The Shift in Thinking
Looking back, the debate wasn’t really about Docker. It was about a deeper engineering principle:
Instructions describe intent.
Artifacts capture reality.
A Dockerfile describes how you intended to build a system. A container image shows what actually ran. Modern engineering practices increasingly reflect that distinction.
We now treat artifacts as first-class citizens:
• container image digests
• dependency lockfiles
• build artifacts
• infrastructure state
• software bills of materials (SBOMs)
All for the same reason: determinism.
And Now I’m Watching the Same Debate Happen Again. Interestingly, I’m starting to see the same discussion happen again in AI systems. Except the question now sounds like this:
When an AI system produces an answer, what should you keep?
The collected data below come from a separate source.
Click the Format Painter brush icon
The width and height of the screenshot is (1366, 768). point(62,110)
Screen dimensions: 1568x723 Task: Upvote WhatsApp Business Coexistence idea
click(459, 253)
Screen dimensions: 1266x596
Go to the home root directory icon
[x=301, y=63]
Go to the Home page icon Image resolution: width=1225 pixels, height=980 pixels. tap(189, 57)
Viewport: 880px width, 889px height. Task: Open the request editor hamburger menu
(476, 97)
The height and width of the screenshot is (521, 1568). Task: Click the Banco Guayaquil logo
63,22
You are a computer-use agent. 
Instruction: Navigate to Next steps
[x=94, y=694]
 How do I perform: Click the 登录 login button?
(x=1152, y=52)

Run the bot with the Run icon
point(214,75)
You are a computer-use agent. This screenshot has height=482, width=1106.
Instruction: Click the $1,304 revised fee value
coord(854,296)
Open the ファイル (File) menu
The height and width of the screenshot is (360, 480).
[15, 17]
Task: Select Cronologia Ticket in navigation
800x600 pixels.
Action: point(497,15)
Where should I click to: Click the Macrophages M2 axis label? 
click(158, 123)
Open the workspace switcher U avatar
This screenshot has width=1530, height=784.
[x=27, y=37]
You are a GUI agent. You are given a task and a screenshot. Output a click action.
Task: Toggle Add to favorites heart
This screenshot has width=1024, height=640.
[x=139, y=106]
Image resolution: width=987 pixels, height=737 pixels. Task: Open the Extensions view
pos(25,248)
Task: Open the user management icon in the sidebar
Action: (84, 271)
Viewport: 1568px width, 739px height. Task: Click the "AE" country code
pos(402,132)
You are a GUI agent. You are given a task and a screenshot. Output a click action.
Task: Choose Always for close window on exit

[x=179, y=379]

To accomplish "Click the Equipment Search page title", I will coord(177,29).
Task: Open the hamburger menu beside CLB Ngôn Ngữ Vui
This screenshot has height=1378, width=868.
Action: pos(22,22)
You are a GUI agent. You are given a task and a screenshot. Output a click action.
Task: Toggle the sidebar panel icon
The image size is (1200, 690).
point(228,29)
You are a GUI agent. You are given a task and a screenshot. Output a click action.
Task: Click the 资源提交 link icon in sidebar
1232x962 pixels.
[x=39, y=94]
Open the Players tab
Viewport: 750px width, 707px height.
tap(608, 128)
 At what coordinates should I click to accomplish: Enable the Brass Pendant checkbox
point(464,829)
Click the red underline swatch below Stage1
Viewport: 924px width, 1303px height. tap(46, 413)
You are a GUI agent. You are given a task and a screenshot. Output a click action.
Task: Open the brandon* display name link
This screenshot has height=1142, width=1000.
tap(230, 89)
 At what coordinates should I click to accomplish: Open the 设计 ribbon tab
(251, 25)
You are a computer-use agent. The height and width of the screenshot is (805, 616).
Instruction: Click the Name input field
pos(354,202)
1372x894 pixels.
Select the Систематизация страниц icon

The prompt that was sent to the model?
Or the actual response that was generated?
At first glance the prompt seems like enough. But anyone who has used ChatGPT has seen the problem. Ask the same prompt twice and you can get two different answers. Because behind the scenes, a lot can change:
• the model version
• system prompts
• temperature settings
• retrieval context
• tools available to the model
Which means the same prompt later may produce a completely different result. Sound familiar?
It’s the exact same lesson we learned with containers. Engineering Keeps Learning the Same Lesson
If you zoom out, this pattern keeps repeating.
Every time systems become complex enough, teams rediscover the same truth: Instructions are not enough to reproduce reality. Artifacts capture what actually happened. The Principle I’ve Come to Trust. Whenever something runs in production, the safest thing to keep is: the artifact that actually ran.
Because instructions tell you what you planned to build.
Artifacts tell you what you actually shipped.